I wrote a couple of weeks back about my many disappointments with Heavy Rain‘s storytelling. I think that it’s a good game and an interesting story, but the many plot holes and inconsistencies distracted me so much that my enjoyment of the whole project suffered. Even so, as an interactive story, Heavy Rain does a lot of things right, and I love to see creators pushing the boundaries of how we can experience stories. This week I came across something from the entire other end of the spectrum, a project that’s all about the details and has only the flimsiest and most common of settings and plots. All of which is not only okay, but necessary for the experience.

Lost Zombies bills itself as a “community generated zombie documentary” and is not a game per se. Their main web site contains the fullest and most diverse presentation of the Lost Zombies material, but I came to it only after first coming across it as an app available on my iPad. Yeah, yeah, I bought an iPad, and the thing has scarcely left my hands since I got it. There are a ton of zombie related apps on the device, but the only other one that I purchased was the excellent Plants vs. Zombies (which I’ve now bought three different times for three different platforms). Lost Zombies piqued my interest because it was sold as an interactive story rather than just as a game, and while I’m tired of shooting the undead with anything that isn’t a plant, I’m still very excited about new kinds of fiction.

There are actually two apps, one of which is a game, the other of which is a collection of photographs. The game, Lost Zombies: Puzzles and Poems is a simple confection where you open random drawers and have to answer questions based on information that you’ve discovered in other boxes. Some boxes will just kill you, ending the game. It’s a pretty terrible game really, the worst kind of “learn by dying” nonsense. Typing on the iPad isn’t spectacular, and the game warns you that the answers are case sensitive. As soon as I died for typing Saint Teresa instead of St. Teresa (or maybe it was the other way around?), I was ready to quit. A few more deaths from unexplained causes, and I was done. So I wouldn’t recommend buying the puzzle and poetry app.

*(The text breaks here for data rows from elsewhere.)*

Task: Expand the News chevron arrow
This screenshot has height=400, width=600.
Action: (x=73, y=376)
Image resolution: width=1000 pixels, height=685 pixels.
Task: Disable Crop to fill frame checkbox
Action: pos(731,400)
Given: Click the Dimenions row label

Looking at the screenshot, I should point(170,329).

The other app, Lost Zombies: Notes From The Apocalypse, is more interesting. There’s an audio file that explains the history of the zombie plague (the same file is also in the game app). Then there are dozens of photographs of hand written notes, blood-stained signs, and other artifacts from the zombie related apocalypse. Reading through these, you can piece together not only the details of civilization’s end but also read a series of vignettes that evoke the horror and desperation that the living experience when the dead don’t die. Some of them are quite effective, some fairly typical. Some are pretty funny. I’m not sure that they’re worth the $2, but I liked the idea.

I only read the “About” section of the app after reading through a bunch of these fictional artifacts There I discovered the really cool thing about Lost Zombies: “a portion of the content in this app was created by people from around the globe.” In other words, some of these pictures were user created fictional content from the Lost Zombies site. Now that’s getting pretty interesting. Crowd sourcing your game’s world building to fans has some real promise, and I would love to see more games experiment with this kind of thing. That said, the actual app, while nice looking on the iPad’s great screen, is still just a shadow of the free, online experience.

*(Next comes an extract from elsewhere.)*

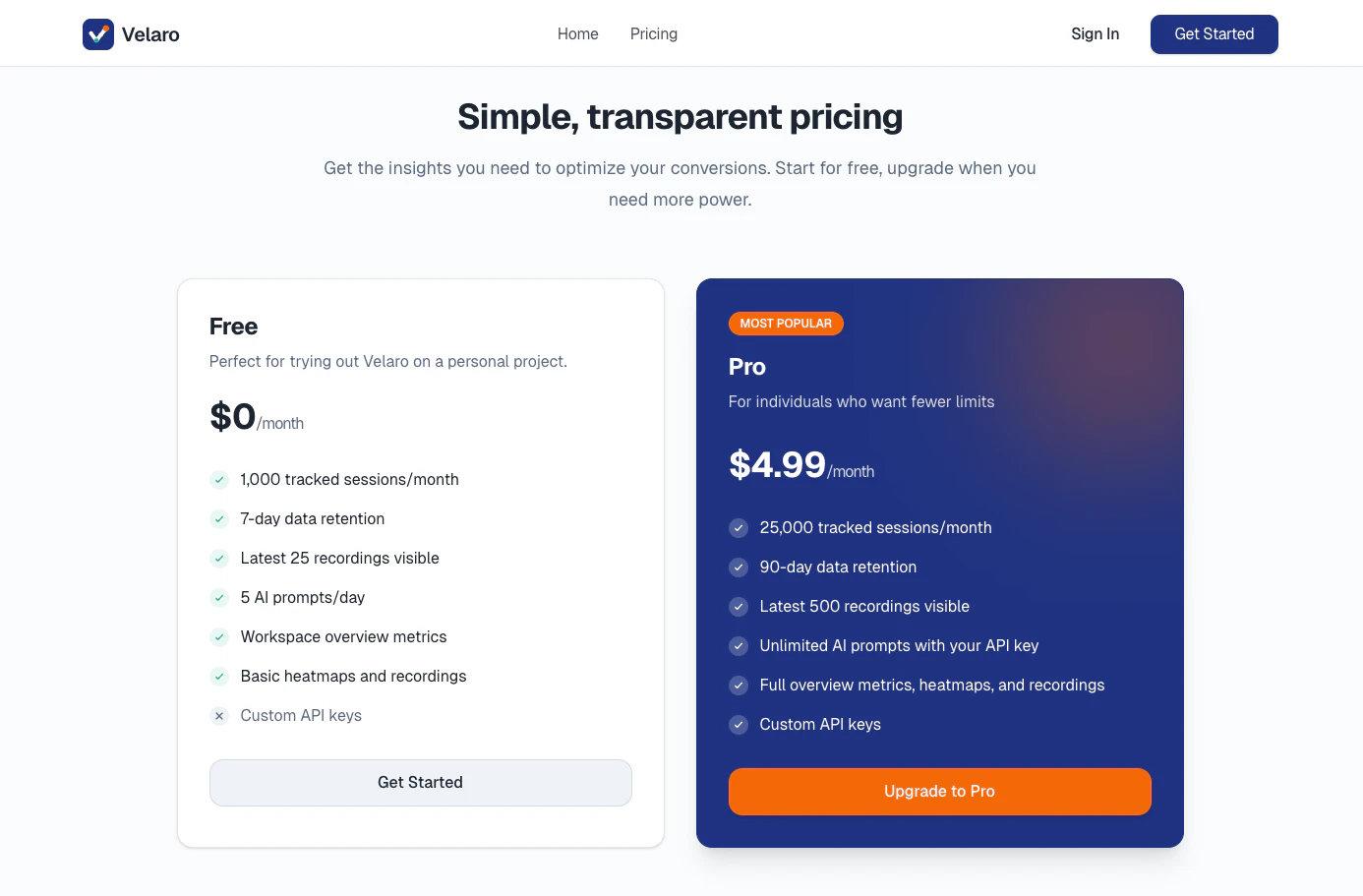Click the MOST POPULAR orange badge

(x=786, y=324)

The site has over 10,000 pics and close to 1,000 videos on it (of course, you can’t watch most of the videos with your Flash-less iPad). They aren’t all great, but they don’t all have to be. I’ve personally had my fill of zombie related stories, but that doesn’t keep from appreciating Lost Zombies‘s achievement here. The choice of zombies works better than almost any other fictional trope — we all know the basics and zombies can fit into almost any setting. That makes the whole concept easy to grok and straight forward for anyone to participate in.

The Lost Zombie site provides the bare bones of a background for a world, more than enough to fire people’s imaginations along with plenty of room for individual creativity. I think it’s a great way to build out a fictional world, and I could see it working well with certain other genres involving things like like UFOs and aliens and, of course, vampires. The part of the equation that they haven’t solved is turning this communal storytelling into a game or other kind of media. I don’t think either of the apps are worth buying in and of themselves. Although I’m happy to have done so, since the money goes to supporting this intriguing project.

This is the kind of project that Valve could have started on its own in support of Left 4 Dead. I’m sure a lot of the people posting pics and vids to the site have played that game. And while most game inspired Cos Play looks are, well, not good (or at least not convincing), I’d love to see some other franchises explore this kind of shared world building. It’s probably not the future of gaming, but it’s the kind of gaming I’d like to see more of in the future.